Notre Dame publishes a regular online series of reviews of philosophical books. This one reviews Ari Hirvonen and Janne Porttikivi (eds.), Law and Evil: Philosophy, Politics, Psychoanalysis, Routledge, 2010. Bob Vallier, DePaul University, the author of the review, begins by talking about what he calls the problem of evil.
[The problem of evil] is hardly new. It is as old as philosophy itself, a discourse which begins, one story goes, with an act of spiritual freedom that allows the first philosopher to step away from the naïve comfort of the bosom of nature and ask "why?" The conditions for the possibility of evil are established with this first act of freedom, and indeed, freedom may itself be the first act of evil, in that it commits a violence against nature, violates nature by turning it into an object for scientific inquiry and for instrumental reason. The co-originarity of freedom and evil (arguably what Kant meant by "radical evil") born of our willful separation from nature (as Schelling claims) is not only a philosophical mirror of the theological story of the Fall, but also and more importantly accounts for why the problem of evil will not go away: as long as we are free, there is evil -- not simply as a possibility, but as actuality.
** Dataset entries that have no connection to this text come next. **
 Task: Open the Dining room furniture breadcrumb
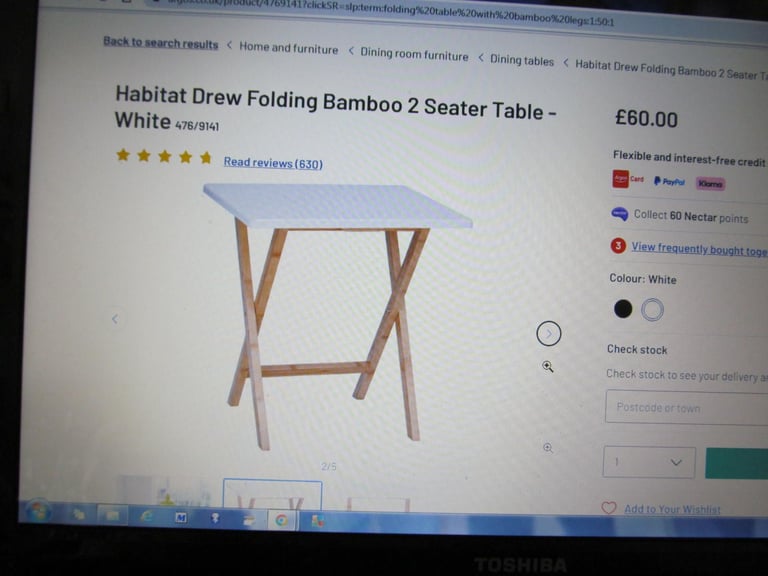point(414,54)
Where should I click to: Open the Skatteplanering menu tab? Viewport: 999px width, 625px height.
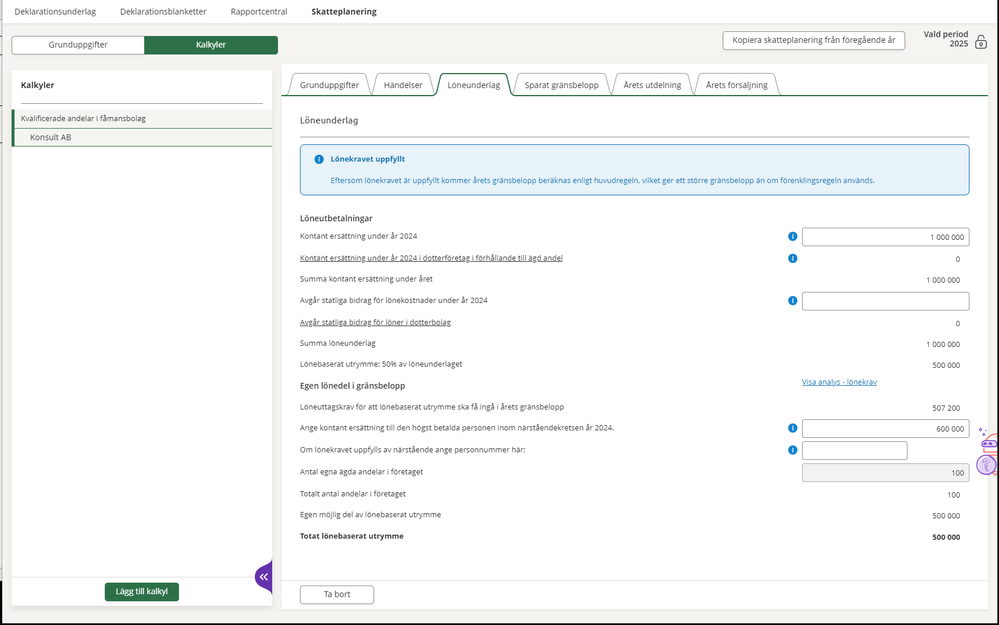click(344, 12)
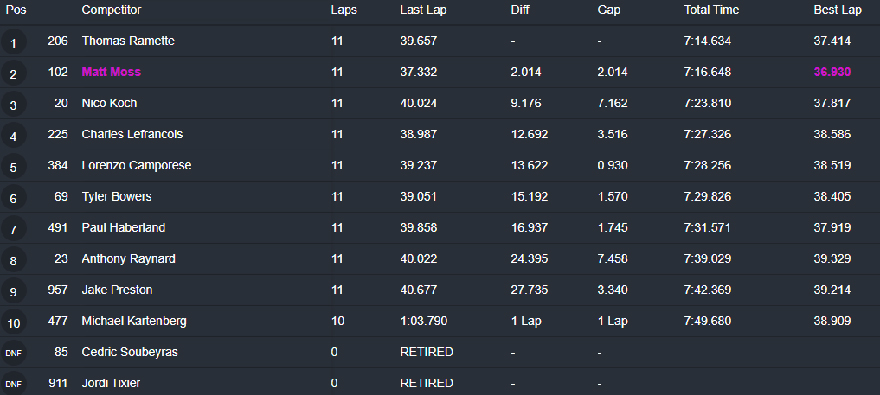Click RETIRED status for Cedric Soubeyras
This screenshot has width=880, height=395.
(x=427, y=352)
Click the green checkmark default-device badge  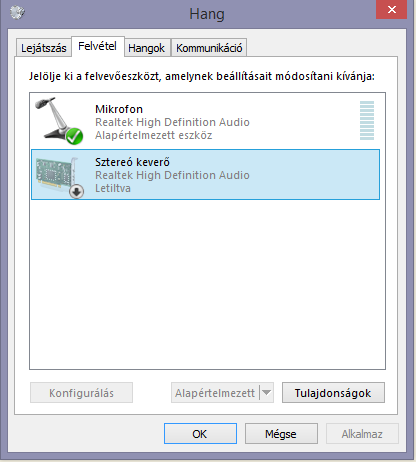click(x=74, y=136)
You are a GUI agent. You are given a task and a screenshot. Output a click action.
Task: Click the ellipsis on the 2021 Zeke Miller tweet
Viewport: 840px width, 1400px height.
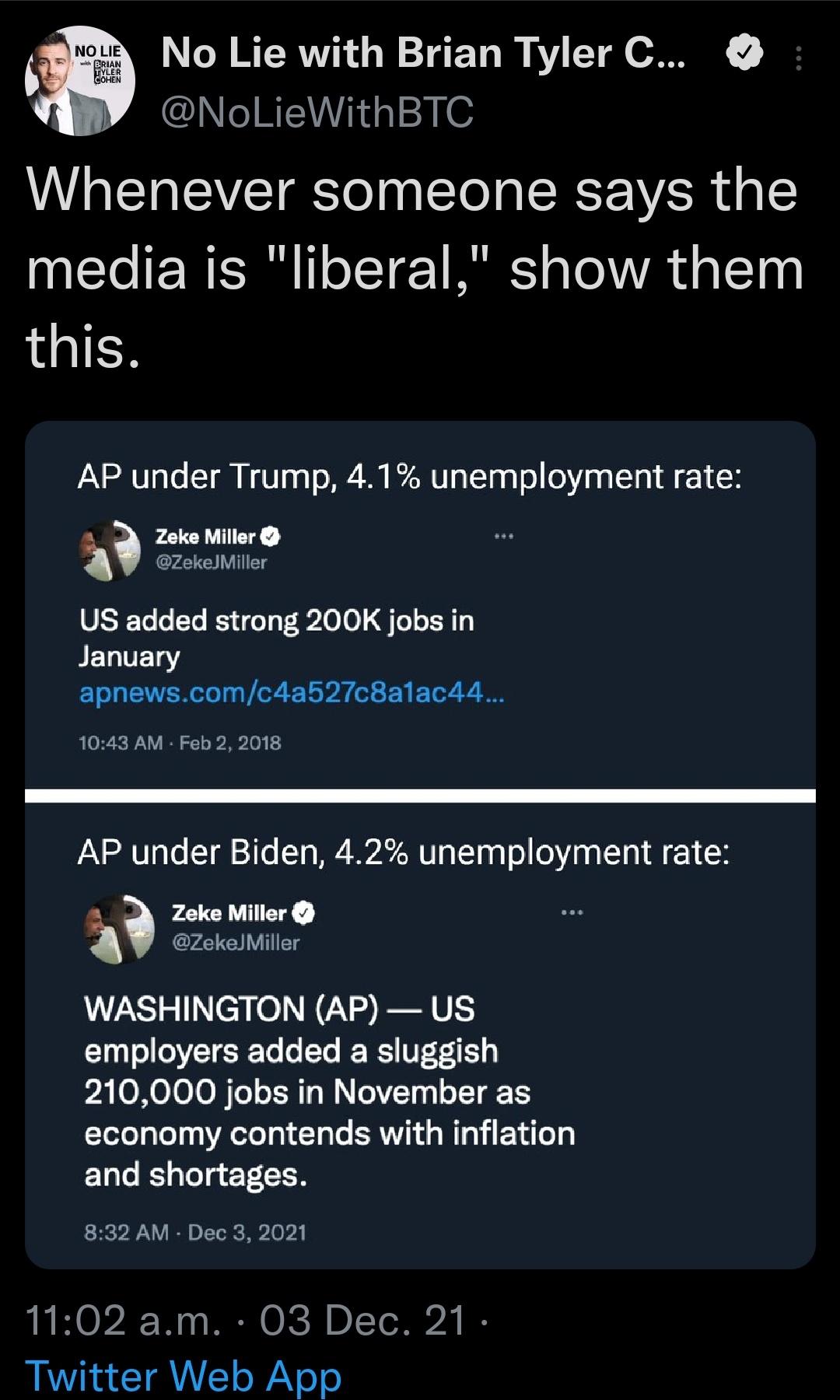coord(572,912)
Kant, of course, is responding to Leibniz's notion of Theodicy, itself articulated against Bayle's skeptical argument against the goodness of God. Long after Kant's response, Nietzsche, Freud, Arendt, and others will tell a different story about evil that takes us definitively beyond its metaphysical confines.
Debora remarked that if freedom is inherently evil, then how can there be good. She thought this created an opening for a book on the problem of good.

For me it raised problem of philosophy itself.

If this tempts you to look further into the book under review, here is Vallier's overall summary.
On the whole, this is an interesting but uneven collection, approaching the problem of evil from three distinct but complementary discursive positions. Many of the essays are clear and insightful, but many others are highly specialized and obfuscating.
Vallier especially likes the chapter by Véronique Voruz, which he says
deserves special mention for its clarity of exposition of the Freudian death drive and Lacan's interpretation of it, focusing on "Kant with Sade," and revaluing the categorical imperative as a philosophical rationalization of moral masochism. Of all the essays in the volume, this one is the most clear, accessible, and instructive, virtues that many other essays regrettably do not possess.
There's quite a punch in the notion of "revaluing the categorical imperative as a philosophical rationalization of moral masochism." Is he really saying that doing good is an act of masochism? I guess that makes Debora right about the problem of good.